The Halo Hypersteriliser system achieves 6-log Sterility Assurance Level – 99.9999% of germs destroyed. It is the only EPA-registered dry mist fogging system – EPA No 84526-6. It is also EU Biocide Article 95 Compliant.

Originally posted on 12 November 2018 @ 4:01 am

Originally posted on 12 November 2018 @ 4:01 am

If you could see germs, you’d be scared too

Doctor with microscope
More deadly than any terrorist threat – and they’re all around us

Doctors are scared.

They don’t show it because they’re too professional.

But they know and they’re scared. That deep-down gut-twisting fear that things are wrong.

It’s about antibiotics.

Antibiotics and germs.

Once upon a time antibiotics were thought to fix just about anything. Not viruses of course, they’re physically even more difficult. But certainly bacteria. Any risk of infection, bung in antibiotics – the miracle drugs that have made modern medicine the wonder that it is.

Alarm bells ringing

Trouble is, antibiotics are beginning not to work any more. The germs are winning.

Which means any kind of routine surgery – from gallstone removal to a simple bypass – is no longer as safe as it was. Infection is less easy to control. Complications are more likely to set in. Pretty well the only thing between success and disaster is the level of hygiene.

Exactly why doctors are hearing alarm bells.

Because there’s one massive difference between a surgical incision protected by antibiotics – and one not protected at all.

At all? Surely not.

Better believe it. Look at the lengths medics go to in isolating dread diseases. Hazmat clothing for all personnel. Isolation tent with built-in sleeves and gloves for patient care without touching. Like Ebola tents – we’ve all seen the pictures in the media. Just imagine if EVERY case was like this.

Because if antibiotics don’t work, they already are.

Staph infections, TB, c.difficile, gonorrhoea, e.coli – they’re all immune and have-a-go – often present but inactive in our own bodies. Waiting for just one opening, one simple little cut…

External germs are an even bigger headache. They’re everywhere, on every surface, swirling and teeming in the air.

See for yourself

Want a demonstration? Grab a handful of glitter and throw it in the air. Better still, throw it in front of a fan, because all microbes can float on the slightest breeze.

The stuff goes everywhere, right? On your clothes, in your hair, all over your face. And see how difficult it is to wash off. See how it keeps twisting and fluttering in the air – be a couple of hours before that’s finished settling.

But at least you can SEE glitter. Germs are smaller and you can’t see them at all. But they’re there alright – like there’s already 6 billion right inside your own mouth.

OK, maybe glitter is a bit radical – but at least it shows how difficult the problem is.

A better example is Glo Germ, a harmless liquid or powder of fake germs – invisible and no more than 5 microns across, exactly like real. Like germs, it spreads all over the place and can’t be seen.

Not in the air unfortunately, but certainly on surfaces like food preparation areas – a tell-tale to show when areas HAVE NOT been cleaned effectively.

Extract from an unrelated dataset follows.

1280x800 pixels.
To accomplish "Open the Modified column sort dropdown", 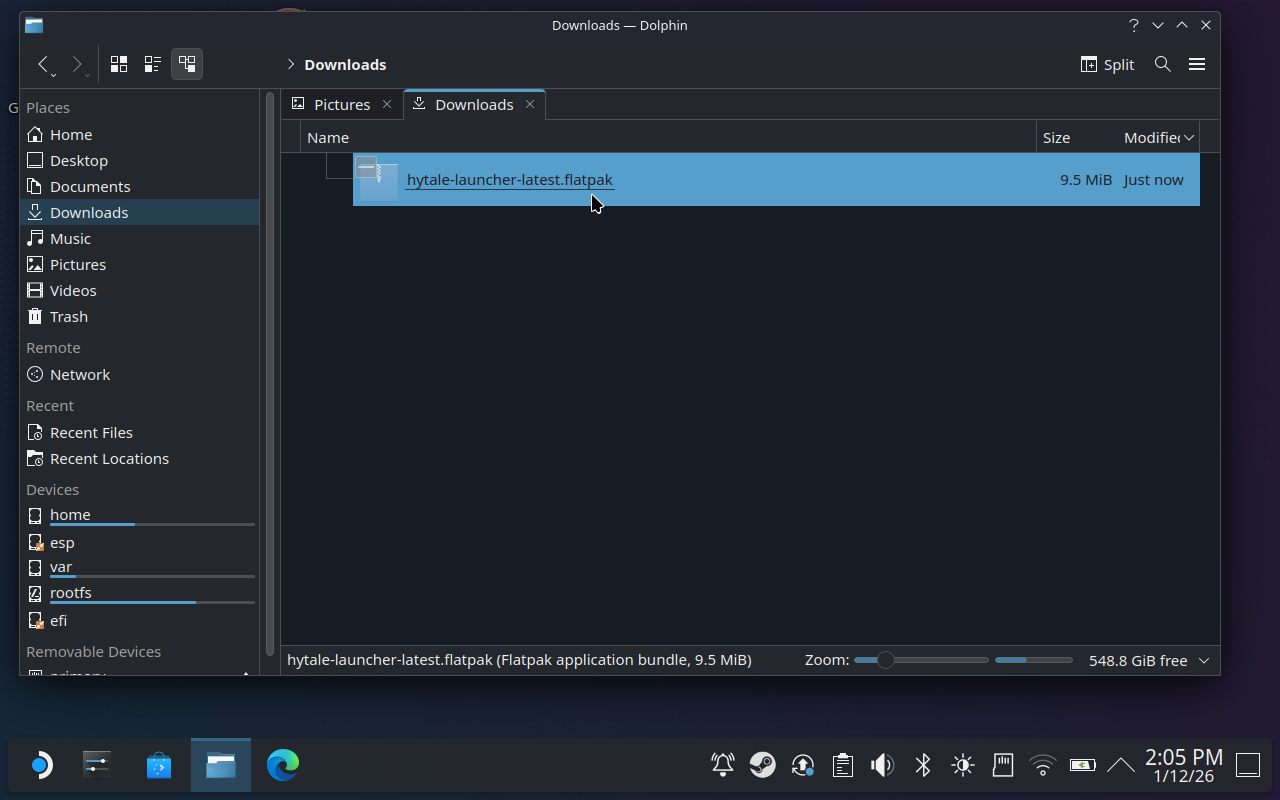I will [1190, 137].
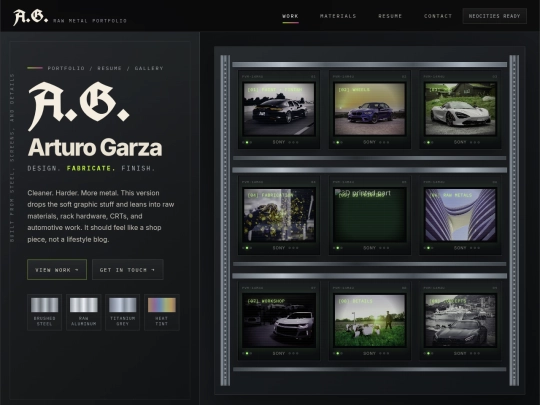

Shine an ultraviolet light on the treated area and uncleaned parts immediately show up – like TV’s fancy CSI-goo for detecting blood stains.

Hey Fred, this thing’s filthy – watch your six, or you’re gonna get it!

Yeah, OK. So our antibiotics have packed up and there’s billions of germs around that we can’t see. Should we give up and cry?

Start with soap and water

Not unless you want to be dead – which is what germs do, given half a chance – make you dead. The bad ones that is – inside every one of us, there’s more than 100 trillion good bacteria of our own.

Which means the best thing is show bad germs where to get off. With soap and water for example – washing our hands at least before and after every meal – and very definitely going to the loo.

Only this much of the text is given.